The state and federal governments need to keep up support for new infrastructure in Wagga and help the city grow, according to mayor Greg Conkey.
The federal government's Australian Infrastructure Audit, released this week, highlighted the challenges for regional cities and rural ares in securing transport, health and education projects.
Cr Conkey said Wagga's "lifestyle" attraction for new residents could be supported with regional infrastructure and decentralisation.
"A few weeks ago they were talking about the time people spend in traffic in Sydney and it's horrific," he said.
"That's not a lifestyle, that's just going through the motions of living, quite frankly. They would have a far better lifestyle in the country."
Cr Conkey named the Gobbagombalin Bridge duplication, expanded air passenger services, the city's health precinct and the Sturt Highway bypass as future projects to help Wagga keep growing.
The audit warned that "lags in infrastructure quality and access to services in regional centres could lead to a growing gap in productivity and liveability".

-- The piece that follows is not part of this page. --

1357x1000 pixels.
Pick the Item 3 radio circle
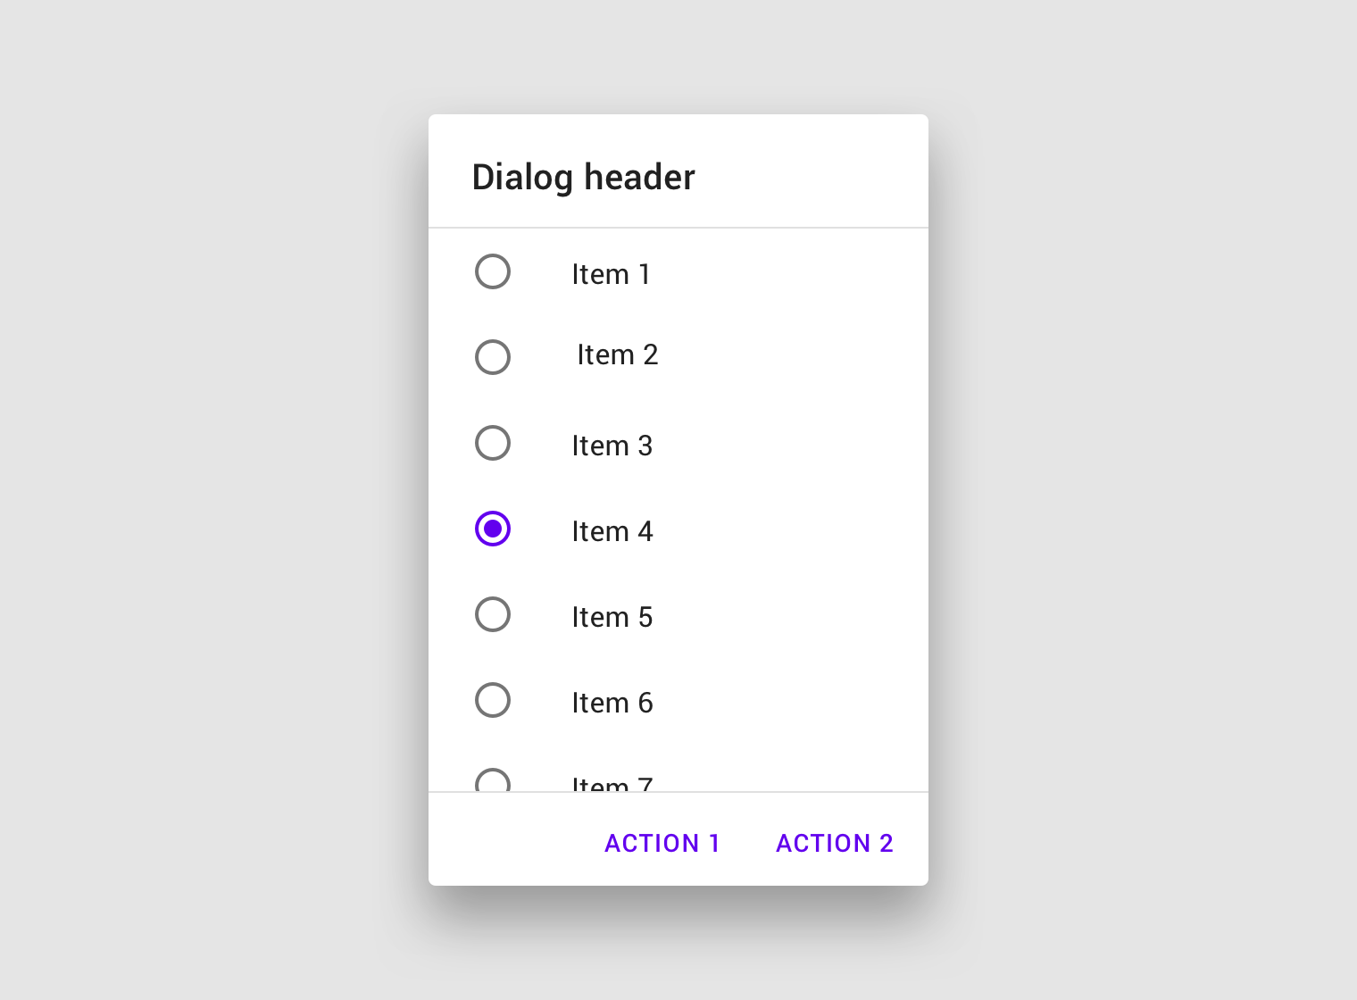pyautogui.click(x=493, y=443)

NSW Business Chamber Murray-Riverina manager Andrew Cottrill said the audit showed how important it is for government to "turn their words into actions" on supporting regional growth.

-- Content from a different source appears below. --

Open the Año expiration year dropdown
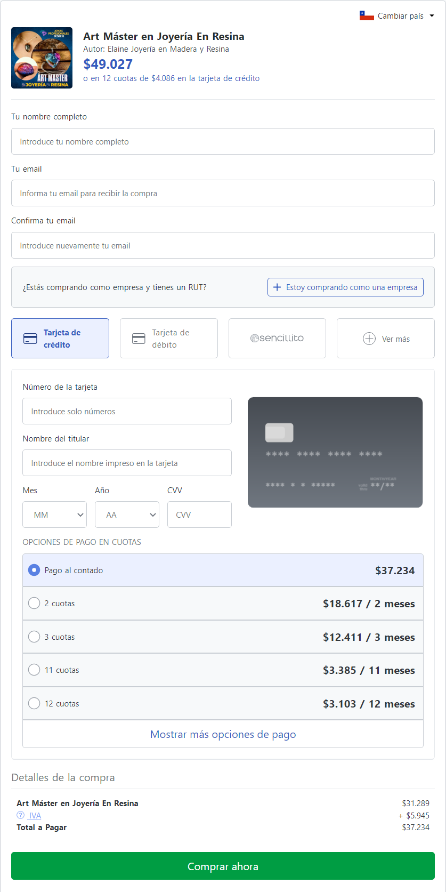Screen dimensions: 446x892 click(127, 515)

"Regional areas need continual investment in infrastructure to enable cities like Wagga to take on some of the growth we are seeing in capital cities," he said.
Cr Conkey said Wagga needed state and federal governments "who were committed to serious decentralisation policies".
"I think Wagga is far better off than many regional cities in Australia due to the state government's desire to have Wagga the first regional city to go over 100,000 population," he said.
The federal audit also highlighted that many councils were struggling to pay for maintenance of the infrastructure they already had.
Cr Conkey said the NSW rates pegging policy and an indexation freeze on federal assistance grants were contributing to Wagga's maintenance works backlog of more than $100 million.